▶ **Directive**
Reproduce the entries below, substituting "Determine" for every occurrence of "Identify" and leaving everything else unchanged.

▶ **Extracted material**
● ● ● ●
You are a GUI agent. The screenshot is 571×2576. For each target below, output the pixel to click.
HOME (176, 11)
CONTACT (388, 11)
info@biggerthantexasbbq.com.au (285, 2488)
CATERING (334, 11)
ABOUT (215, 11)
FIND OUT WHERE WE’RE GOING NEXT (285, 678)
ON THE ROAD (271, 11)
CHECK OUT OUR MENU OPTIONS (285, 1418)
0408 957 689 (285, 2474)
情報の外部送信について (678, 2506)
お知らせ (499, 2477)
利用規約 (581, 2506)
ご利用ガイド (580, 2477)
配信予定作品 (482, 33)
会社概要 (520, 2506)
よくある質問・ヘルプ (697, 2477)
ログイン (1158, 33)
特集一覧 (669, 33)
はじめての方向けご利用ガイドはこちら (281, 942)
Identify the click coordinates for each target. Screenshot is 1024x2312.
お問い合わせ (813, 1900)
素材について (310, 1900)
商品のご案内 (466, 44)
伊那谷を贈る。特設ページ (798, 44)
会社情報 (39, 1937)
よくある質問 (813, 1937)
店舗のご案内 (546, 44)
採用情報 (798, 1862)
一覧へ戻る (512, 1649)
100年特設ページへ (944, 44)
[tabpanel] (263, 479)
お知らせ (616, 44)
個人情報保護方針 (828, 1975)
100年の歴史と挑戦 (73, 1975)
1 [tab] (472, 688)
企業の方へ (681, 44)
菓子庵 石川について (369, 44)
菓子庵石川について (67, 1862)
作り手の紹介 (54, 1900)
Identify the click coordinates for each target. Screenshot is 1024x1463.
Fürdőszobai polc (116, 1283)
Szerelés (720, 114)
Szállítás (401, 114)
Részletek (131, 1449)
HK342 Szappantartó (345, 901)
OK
● ● ● ●
▶ **Answer to this problem**
You are a GUI agent. The screenshot is 571×2576. For each target below, output the pixel to click.
HOME (176, 11)
CONTACT (388, 11)
info@biggerthantexasbbq.com.au (285, 2488)
CATERING (334, 11)
ABOUT (215, 11)
FIND OUT WHERE WE’RE GOING NEXT (285, 678)
ON THE ROAD (271, 11)
CHECK OUT OUR MENU OPTIONS (285, 1418)
0408 957 689 (285, 2474)
情報の外部送信について (678, 2506)
お知らせ (499, 2477)
利用規約 (581, 2506)
ご利用ガイド (580, 2477)
配信予定作品 (482, 33)
会社概要 (520, 2506)
よくある質問・ヘルプ (697, 2477)
ログイン (1158, 33)
特集一覧 (669, 33)
はじめての方向けご利用ガイドはこちら (281, 942)
Determine the click coordinates for each target. Screenshot is 1024x2312.
お問い合わせ (813, 1900)
素材について (310, 1900)
商品のご案内 (466, 44)
伊那谷を贈る。特設ページ (798, 44)
会社情報 (39, 1937)
よくある質問 (813, 1937)
店舗のご案内 (546, 44)
採用情報 (798, 1862)
一覧へ戻る (512, 1649)
100年特設ページへ (944, 44)
[tabpanel] (263, 479)
お知らせ (616, 44)
個人情報保護方針 (828, 1975)
100年の歴史と挑戦 (73, 1975)
1 [tab] (472, 688)
企業の方へ (681, 44)
菓子庵 石川について (369, 44)
菓子庵石川について (67, 1862)
作り手の紹介 (54, 1900)
Determine the click coordinates for each target. Screenshot is 1024x1463.
Fürdőszobai polc (116, 1283)
Szerelés (720, 114)
Szállítás (401, 114)
Részletek (131, 1449)
HK342 Szappantartó (345, 901)
OK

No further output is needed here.